Em 1928, chegou a vez de “Macunaíma” de Mario de Andrade. O romance modernista do escritor traz seu protagonista como um herói, mas não qualquer tipo de herói e sim um “sem nenhum caráter”. Neste clássico nacional, conhecemos a jornada deste personagem conhecido por ser preguiçoso e ardiloso. No livro, ele passa por diversas transformações durante a história enquanto prossegue em sua jornada em busca do amuleto muiraquitã que é a única lembrança de sua falecida amada Ci. No entanto, ele e seus irmãos precisam lidar com a ameaça de Venceslau Pietro Pietra, “o gigante Piamã comedor de gente”. Um detalhe importante sobre a obra é como seus personagens retratam características do povo brasileiro sejam essas boas ou ruins. Em 1969, o romance foi adaptado por Joaquim Pedro de Andrade e é um dos pioneiros do movimento cinematográfico conhecido como Cinema Novo. Também está em domínio público e disponível para leitura gratuita.

Agora saindo um pouco do campo dos clássicos da literatura nacional, que é bem vasto por sinal, vale a pena dar uma olhada no cenário independente das histórias em quadrinhos. Nesse sentido, um nome que merece ser citado é o de Eberton Ferreira cujo trabalho com quadrinhos autorais já teve citação em outro artigo recente desta coluna. Entre as suas HQs de diferentes estilos, estão duas que se encaixam perfeitamente na questão indígena: Causos #1 – O Demônio das Matas e Xamã – O Espírito da Terra.

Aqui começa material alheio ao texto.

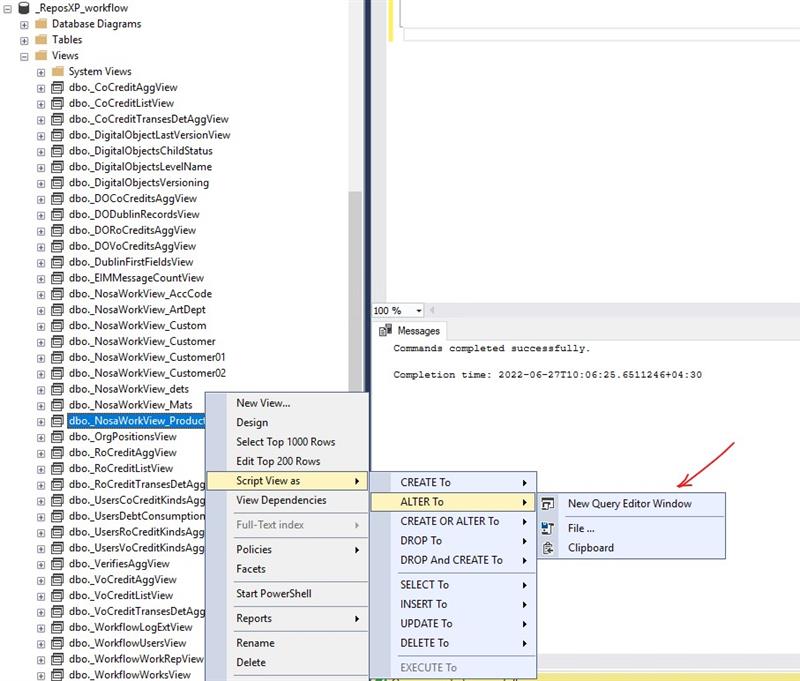Select dbo._DublinFirstFieldsView in tree
Viewport: 800px width, 681px height.
coord(131,262)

Para conhecer mais sobre seu trabalho, é recomendável ouvir o episódio 10 do podcast Nos Autores.

No primeiro volume da série Causos somos apresentados à uma história que se passa na época do Brasil colônia. Nesta aventura, vemos a união entre um jovem aventureiro português e um índio tupiniquim que tentam descobrir os mistérios que envolvem assassinatos ocorridos em tribos indígenas. Ambos acreditam que o assassino é uma criatura maligna apelidada por todos de “O Demônio das Matas”.

Em Xamã – O Espirito da Terra, conhecemos as aventuras de um índio misterioso com poderes mágicos que é um claro exemplo de personagem que se encaixa no estilo de super-herói. Xamã tem em seu corpo uma estrela de cinco pontas e um apanhador de sonhos, elementos que representam a sua relação entre luz e trevas além da capacidade de comunicação com o mundo dos espíritos. Ele também integra o grupo “Os Sete” onde vários heróis nacionais se unem para proteger a Floresta Amazônica de um mal terrível.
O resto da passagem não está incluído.